**TASK STATEMENT**: The result should be every line of the listing that holds the word "post".
** TASK MATERIAL follows **
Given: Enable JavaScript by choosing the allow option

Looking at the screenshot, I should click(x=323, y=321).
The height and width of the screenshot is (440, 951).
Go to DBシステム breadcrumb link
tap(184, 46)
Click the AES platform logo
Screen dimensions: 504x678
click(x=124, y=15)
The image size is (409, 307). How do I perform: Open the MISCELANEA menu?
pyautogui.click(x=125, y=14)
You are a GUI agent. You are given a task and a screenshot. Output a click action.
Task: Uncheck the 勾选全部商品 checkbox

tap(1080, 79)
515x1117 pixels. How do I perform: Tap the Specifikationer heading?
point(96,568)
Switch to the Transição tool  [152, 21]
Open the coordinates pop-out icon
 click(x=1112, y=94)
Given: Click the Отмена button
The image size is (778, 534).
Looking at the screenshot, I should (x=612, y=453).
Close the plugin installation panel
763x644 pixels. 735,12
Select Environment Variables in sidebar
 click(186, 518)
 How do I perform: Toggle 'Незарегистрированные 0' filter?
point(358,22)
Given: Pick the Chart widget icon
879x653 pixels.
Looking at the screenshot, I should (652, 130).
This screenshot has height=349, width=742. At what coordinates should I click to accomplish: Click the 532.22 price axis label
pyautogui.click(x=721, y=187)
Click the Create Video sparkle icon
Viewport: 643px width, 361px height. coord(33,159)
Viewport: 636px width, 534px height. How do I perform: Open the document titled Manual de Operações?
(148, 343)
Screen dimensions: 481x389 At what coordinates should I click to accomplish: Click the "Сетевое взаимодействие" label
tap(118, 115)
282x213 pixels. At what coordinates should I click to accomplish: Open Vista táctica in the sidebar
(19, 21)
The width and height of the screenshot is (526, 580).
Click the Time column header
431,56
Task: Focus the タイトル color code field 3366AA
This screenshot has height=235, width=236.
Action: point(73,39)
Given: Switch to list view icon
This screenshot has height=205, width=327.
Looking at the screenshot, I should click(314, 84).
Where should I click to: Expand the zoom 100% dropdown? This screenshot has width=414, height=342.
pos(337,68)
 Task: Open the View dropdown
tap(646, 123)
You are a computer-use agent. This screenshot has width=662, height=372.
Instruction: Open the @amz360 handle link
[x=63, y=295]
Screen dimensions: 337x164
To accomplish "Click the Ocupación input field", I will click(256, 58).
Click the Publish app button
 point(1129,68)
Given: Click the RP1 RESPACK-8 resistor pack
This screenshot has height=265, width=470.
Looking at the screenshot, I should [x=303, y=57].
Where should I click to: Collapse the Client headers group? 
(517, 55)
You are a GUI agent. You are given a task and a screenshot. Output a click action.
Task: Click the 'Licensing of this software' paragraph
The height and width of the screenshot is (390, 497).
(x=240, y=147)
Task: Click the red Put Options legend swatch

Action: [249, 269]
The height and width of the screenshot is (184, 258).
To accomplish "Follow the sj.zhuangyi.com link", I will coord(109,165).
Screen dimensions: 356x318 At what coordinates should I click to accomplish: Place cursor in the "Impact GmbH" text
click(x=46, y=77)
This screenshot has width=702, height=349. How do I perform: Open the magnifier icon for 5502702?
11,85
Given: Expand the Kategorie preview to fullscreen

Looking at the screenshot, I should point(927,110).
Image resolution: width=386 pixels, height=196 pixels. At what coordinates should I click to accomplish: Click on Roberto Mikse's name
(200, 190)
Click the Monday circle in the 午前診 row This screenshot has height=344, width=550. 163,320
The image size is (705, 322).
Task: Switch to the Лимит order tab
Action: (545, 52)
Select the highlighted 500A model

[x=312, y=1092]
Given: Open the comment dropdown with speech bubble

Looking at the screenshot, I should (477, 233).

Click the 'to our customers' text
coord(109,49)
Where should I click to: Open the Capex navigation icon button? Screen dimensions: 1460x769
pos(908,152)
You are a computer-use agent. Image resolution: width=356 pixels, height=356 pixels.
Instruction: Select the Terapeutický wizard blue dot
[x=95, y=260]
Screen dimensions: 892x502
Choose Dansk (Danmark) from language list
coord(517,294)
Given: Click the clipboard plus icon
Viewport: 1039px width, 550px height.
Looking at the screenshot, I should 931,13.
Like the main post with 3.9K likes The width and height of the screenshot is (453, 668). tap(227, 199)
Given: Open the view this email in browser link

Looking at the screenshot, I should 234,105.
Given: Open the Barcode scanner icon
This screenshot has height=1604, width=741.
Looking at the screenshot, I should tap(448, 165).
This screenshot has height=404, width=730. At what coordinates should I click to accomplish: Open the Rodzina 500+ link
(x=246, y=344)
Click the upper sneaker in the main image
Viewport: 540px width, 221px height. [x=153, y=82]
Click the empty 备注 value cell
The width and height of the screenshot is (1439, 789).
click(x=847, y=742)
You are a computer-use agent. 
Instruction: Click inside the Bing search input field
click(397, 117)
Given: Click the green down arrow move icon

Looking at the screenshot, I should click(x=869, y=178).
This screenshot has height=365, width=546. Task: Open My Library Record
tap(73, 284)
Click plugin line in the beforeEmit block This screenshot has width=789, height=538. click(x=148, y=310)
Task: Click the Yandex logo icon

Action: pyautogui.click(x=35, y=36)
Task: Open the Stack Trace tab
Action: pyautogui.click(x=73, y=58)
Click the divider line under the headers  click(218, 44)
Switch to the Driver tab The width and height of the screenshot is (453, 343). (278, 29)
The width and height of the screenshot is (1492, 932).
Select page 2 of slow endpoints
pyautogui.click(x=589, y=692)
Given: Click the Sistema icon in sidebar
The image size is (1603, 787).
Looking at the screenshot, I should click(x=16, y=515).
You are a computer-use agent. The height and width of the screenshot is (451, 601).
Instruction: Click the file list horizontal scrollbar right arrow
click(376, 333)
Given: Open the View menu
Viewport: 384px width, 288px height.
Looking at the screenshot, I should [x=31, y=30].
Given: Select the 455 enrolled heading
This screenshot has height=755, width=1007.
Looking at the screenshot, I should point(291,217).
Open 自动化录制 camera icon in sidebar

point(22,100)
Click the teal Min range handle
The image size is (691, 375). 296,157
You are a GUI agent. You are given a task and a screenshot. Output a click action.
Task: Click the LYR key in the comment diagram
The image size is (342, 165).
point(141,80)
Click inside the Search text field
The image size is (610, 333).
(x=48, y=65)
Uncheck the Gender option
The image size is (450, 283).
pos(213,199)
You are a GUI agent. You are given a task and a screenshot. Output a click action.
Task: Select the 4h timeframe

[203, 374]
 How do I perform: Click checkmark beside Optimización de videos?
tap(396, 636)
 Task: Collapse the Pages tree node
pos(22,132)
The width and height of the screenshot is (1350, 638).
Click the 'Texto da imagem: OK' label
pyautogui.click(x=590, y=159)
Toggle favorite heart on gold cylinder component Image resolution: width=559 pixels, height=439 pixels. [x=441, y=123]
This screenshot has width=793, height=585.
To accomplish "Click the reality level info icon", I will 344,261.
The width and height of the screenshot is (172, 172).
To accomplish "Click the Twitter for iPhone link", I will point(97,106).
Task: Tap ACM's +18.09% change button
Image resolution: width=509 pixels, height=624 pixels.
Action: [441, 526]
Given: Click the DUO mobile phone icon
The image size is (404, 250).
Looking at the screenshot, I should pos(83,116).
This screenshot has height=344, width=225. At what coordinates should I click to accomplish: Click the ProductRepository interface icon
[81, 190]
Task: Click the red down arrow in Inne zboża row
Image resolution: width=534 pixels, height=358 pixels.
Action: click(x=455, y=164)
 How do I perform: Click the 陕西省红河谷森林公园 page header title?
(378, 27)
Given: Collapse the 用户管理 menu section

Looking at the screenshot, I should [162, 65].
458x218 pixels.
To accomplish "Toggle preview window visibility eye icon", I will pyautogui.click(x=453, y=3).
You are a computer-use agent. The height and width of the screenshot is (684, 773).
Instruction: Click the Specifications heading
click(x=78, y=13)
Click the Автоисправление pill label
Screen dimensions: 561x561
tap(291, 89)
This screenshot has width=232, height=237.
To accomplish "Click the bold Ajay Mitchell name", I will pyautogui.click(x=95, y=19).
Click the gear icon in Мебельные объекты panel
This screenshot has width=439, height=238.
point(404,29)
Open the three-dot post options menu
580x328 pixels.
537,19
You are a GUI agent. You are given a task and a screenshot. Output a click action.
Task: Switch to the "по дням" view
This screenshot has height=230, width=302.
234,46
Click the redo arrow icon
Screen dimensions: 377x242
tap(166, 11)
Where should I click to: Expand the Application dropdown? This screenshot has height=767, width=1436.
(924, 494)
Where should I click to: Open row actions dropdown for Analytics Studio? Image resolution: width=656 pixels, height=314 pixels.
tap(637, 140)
** End of TASK MATERIAL **
**RESULT OF THE TASK**:
Like the main post with 3.9K likes The width and height of the screenshot is (453, 668). tap(227, 199)
Open the three-dot post options menu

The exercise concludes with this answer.